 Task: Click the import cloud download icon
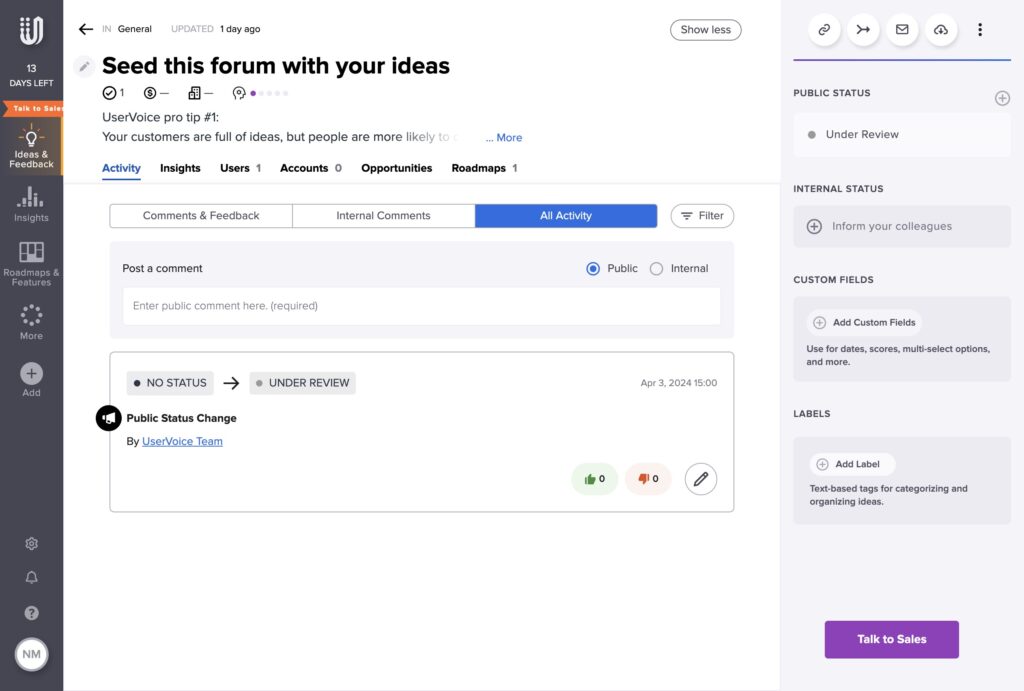[940, 29]
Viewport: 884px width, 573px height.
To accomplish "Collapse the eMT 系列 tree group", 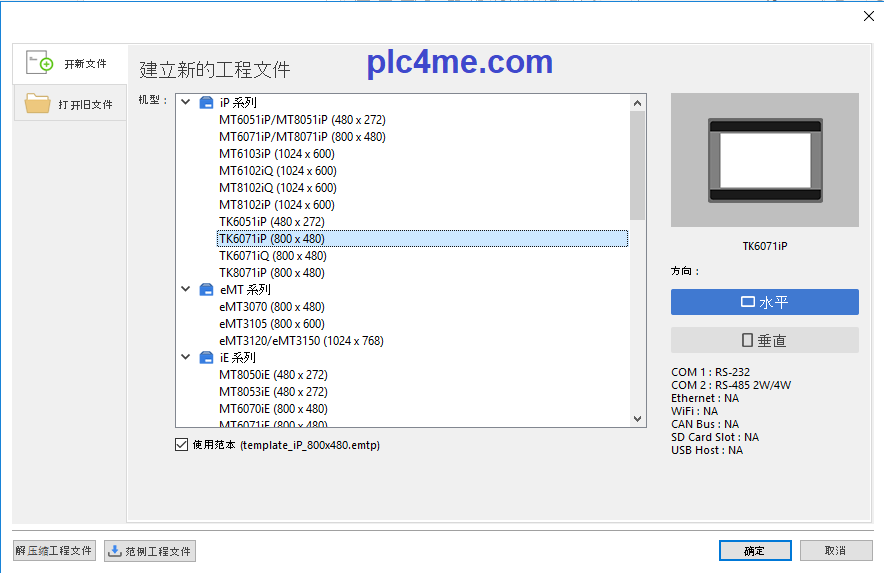I will point(185,290).
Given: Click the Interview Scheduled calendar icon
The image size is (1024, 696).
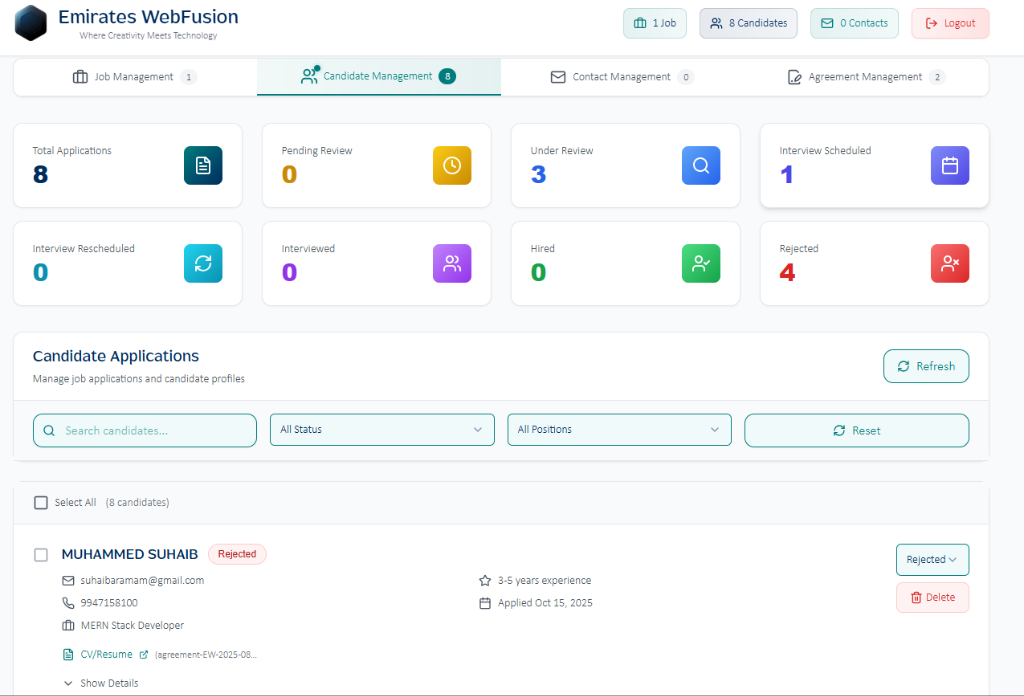Looking at the screenshot, I should click(x=950, y=166).
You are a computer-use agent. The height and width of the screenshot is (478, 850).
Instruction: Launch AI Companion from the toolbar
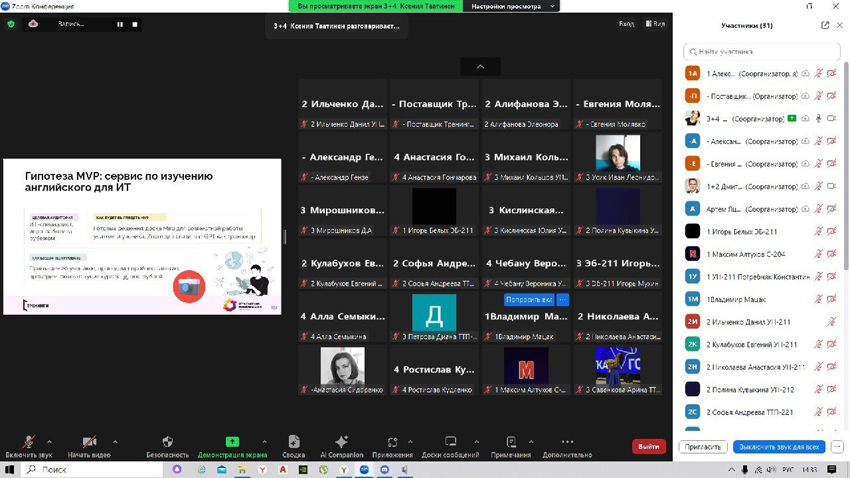coord(341,442)
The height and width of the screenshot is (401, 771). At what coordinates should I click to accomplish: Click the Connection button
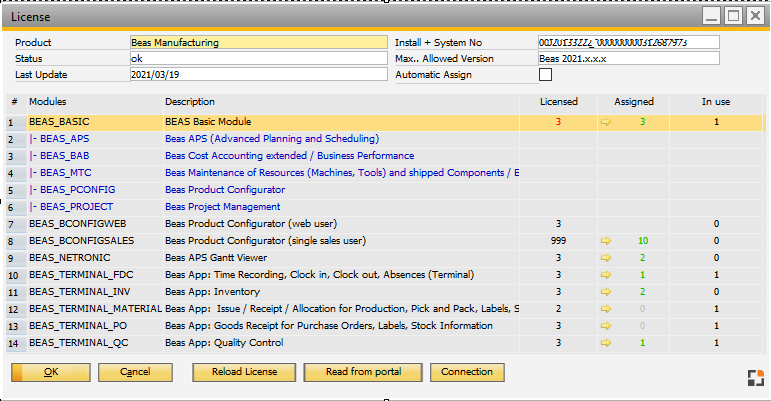point(467,372)
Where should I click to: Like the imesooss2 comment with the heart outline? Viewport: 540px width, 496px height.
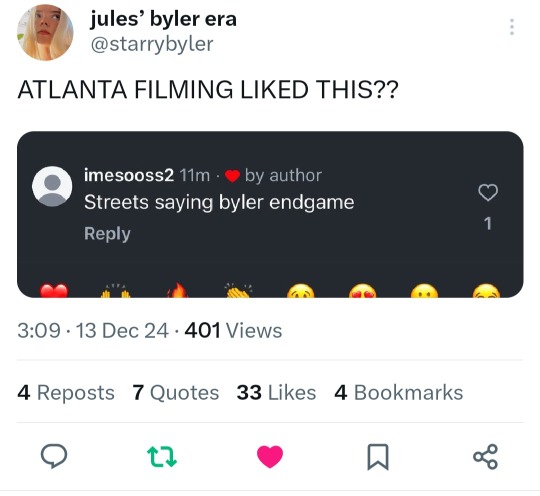point(488,192)
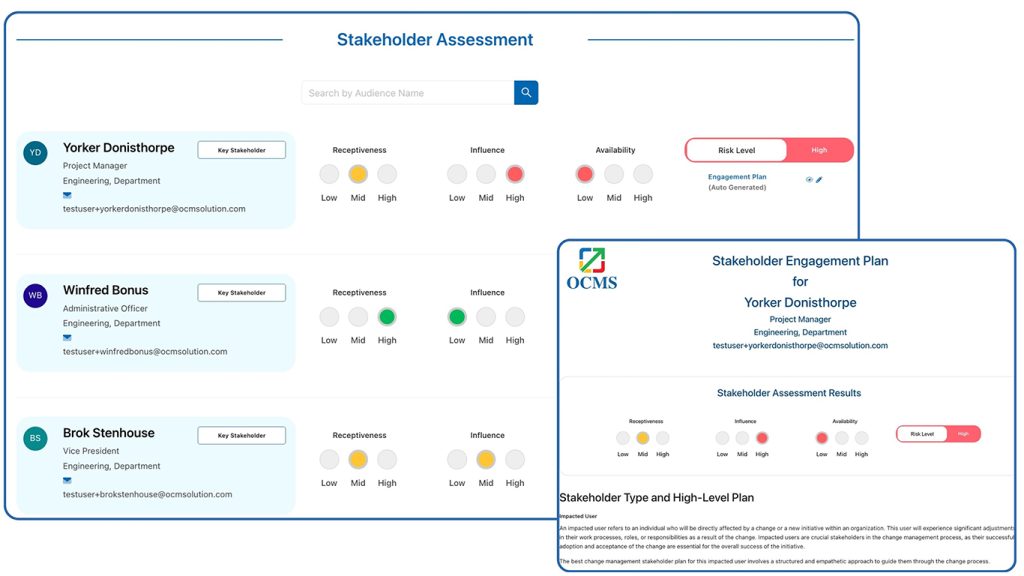Set Yorker's Receptiveness rating to Low
Image resolution: width=1024 pixels, height=576 pixels.
pos(329,173)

# What to work on:
Please print exactly the lines running from the line with "Where should I" through the final line of the material, and nothing more. Keep pictures out.

# Exercise result:
Where should I click to: Like the imesooss2 comment with the heart outline? Viewport: 540px width, 496px height.
point(488,192)
Set Yorker's Receptiveness rating to Low
Image resolution: width=1024 pixels, height=576 pixels.
pos(329,173)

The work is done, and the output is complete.